**Records to process**
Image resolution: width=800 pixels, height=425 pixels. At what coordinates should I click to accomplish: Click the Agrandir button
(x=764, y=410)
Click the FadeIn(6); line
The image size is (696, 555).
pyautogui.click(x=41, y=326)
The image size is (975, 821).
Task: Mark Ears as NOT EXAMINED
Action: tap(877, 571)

**Requirement**
Could you reproduce every record above exactly as it stands?

**Your solution**
Image resolution: width=800 pixels, height=425 pixels. At what coordinates should I click to accomplish: Click the Agrandir button
(x=764, y=410)
Click the FadeIn(6); line
The image size is (696, 555).
pyautogui.click(x=41, y=326)
The image size is (975, 821).
Task: Mark Ears as NOT EXAMINED
Action: tap(877, 571)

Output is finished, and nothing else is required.